_Stored data_
····················

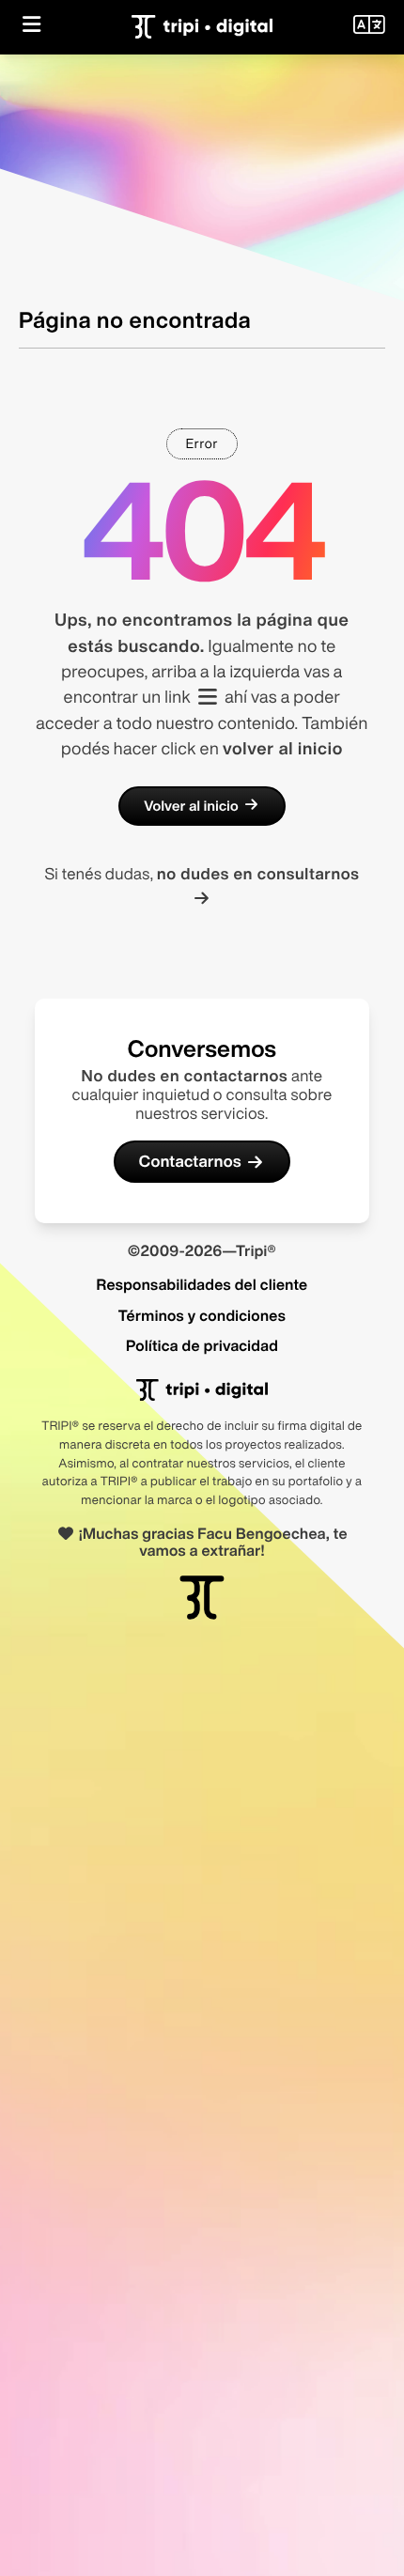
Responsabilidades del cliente (201, 1284)
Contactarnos (190, 1162)
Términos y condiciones (202, 1315)
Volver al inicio (191, 806)
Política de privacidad (202, 1345)
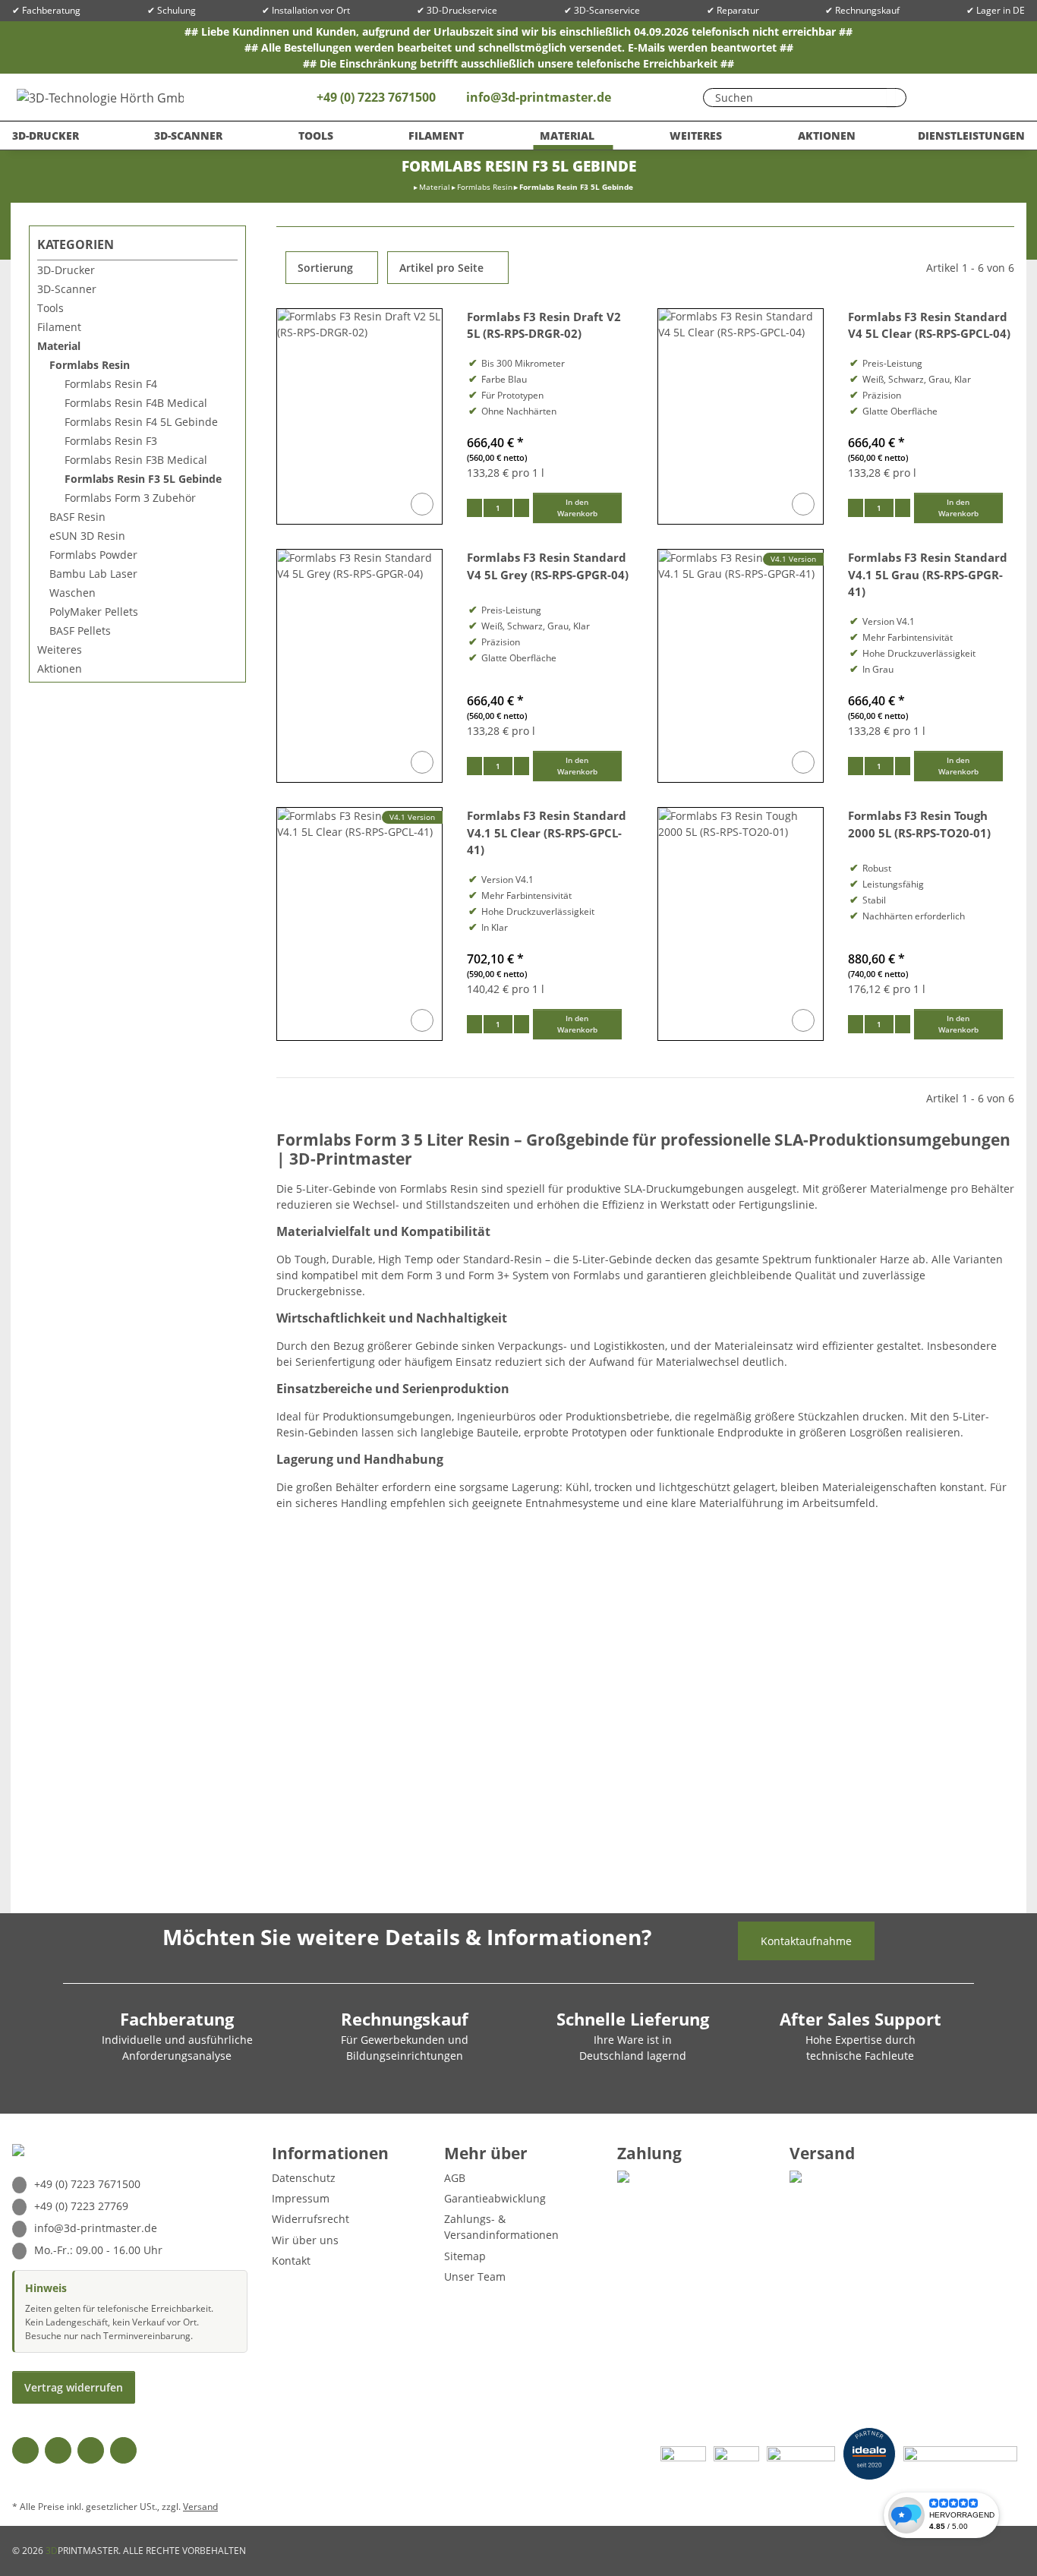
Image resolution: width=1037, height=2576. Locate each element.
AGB (454, 2178)
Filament (59, 327)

····················

_GOAL OF THE EXERCISE_
Without the pictures, extract every entry verbatim.

_WRITTEN REPLY_
Responsabilidades del cliente (201, 1284)
Contactarnos (190, 1162)
Términos y condiciones (202, 1315)
Volver al inicio (191, 806)
Política de privacidad (202, 1345)
Image resolution: width=1037, height=2576. Locate each element.
AGB (454, 2178)
Filament (59, 327)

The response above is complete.